The second advantage is the developer-friendly Spark API. As important as Spark’s speed-up is, one could argue that the friendliness of the Spark API is even more important.

If I understand the title, the write up is about making Spark easy. The explanation of “easy” is to use the “developer friendly Spark AI.” Easy means friendly. Hmmm.

The third statement I noted was:

By providing bindings to popular languages for data analysis like Python and R, as well as the more enterprise-friendly Java and Scala, Apache Spark allows everybody from application developers to data scientists to harness its scalability and speed in an accessible manner.

It seems that “easy” means that one needs knowledge of specific programming languages. Yep, easy. For “everybody” too.

What a simple thing is Spark! I will stick with Wikipedia. Maybe IDC should too?

Stephen E Arnold, November 14, 2017

Big Data Less Accessible for Small and Mid-Size Businesses

October 31, 2017

Even as the term “Big Data” grows stale, small and medium-sized businesses (SMB’s) are being left behind in today’s data-driven business world. The SmartData Collective examines the issue in, “Is Complexity Strangling the Real-World Benefits of Big Data for SMB’s?” Writer Rehan Ijaz supplies this example:

Imagine a local restaurant chain fighting to keep the doors open as a national competitor moves into town. The national competitor will already have a competent Cloud Data Manager (CDM) in place to provide insight into what should be offered to customers, based on their past interactions. A multi-million-dollar technology is affordable, due to scale, for a national chain. The same can’t be said for a smaller, mom and pop type restaurant. They’ve relied on their gut instinct and hometown roots to get them this far, but it may not be enough in the age of Big Data. Large companies are using their financial muscle to get information from large data sets, and take targeted action to outmaneuver local competitors.

Pointing to an article from Forbes, Ijaz observes that the main barrier for these more modestly-sized enterprises is not any hesitation about the technology itself, but rather a personal issue—their existing marketing employees were not hired for their IT prowess, and even the most valuable data requires analysis to be useful.

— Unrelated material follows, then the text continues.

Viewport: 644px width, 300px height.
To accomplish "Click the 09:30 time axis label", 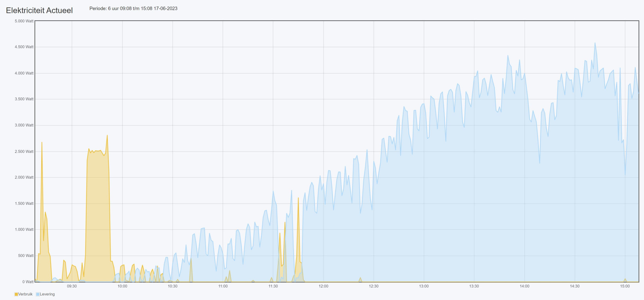I will [x=72, y=286].
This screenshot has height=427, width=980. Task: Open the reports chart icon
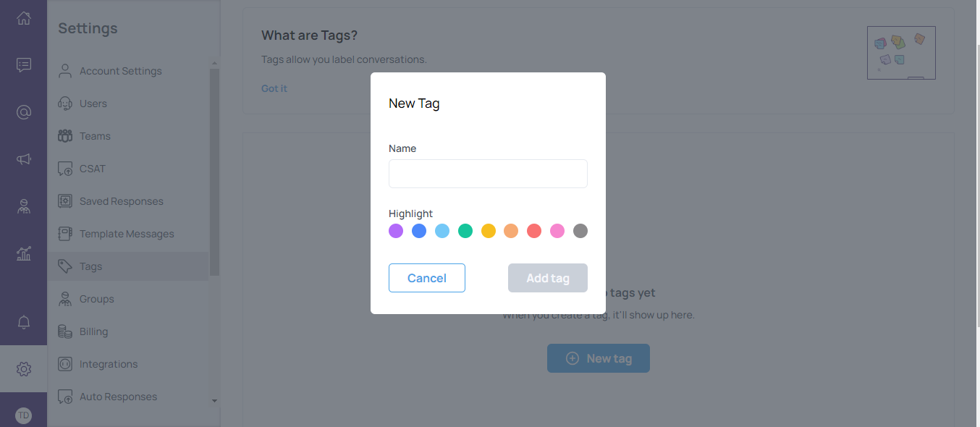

Few SMB’s are eager to embrace the cost and disruption of hiring data scientists and reorganizing their marketing teams; they have to be sure it will be worth the trouble.

Ijaz hopes that the recent increase in scalable, cloud-based analysis solutions will help SMB’s with these challenges. The question is, he notes, whether it is too late for many SMB’s to recover from their late foray into Big Data.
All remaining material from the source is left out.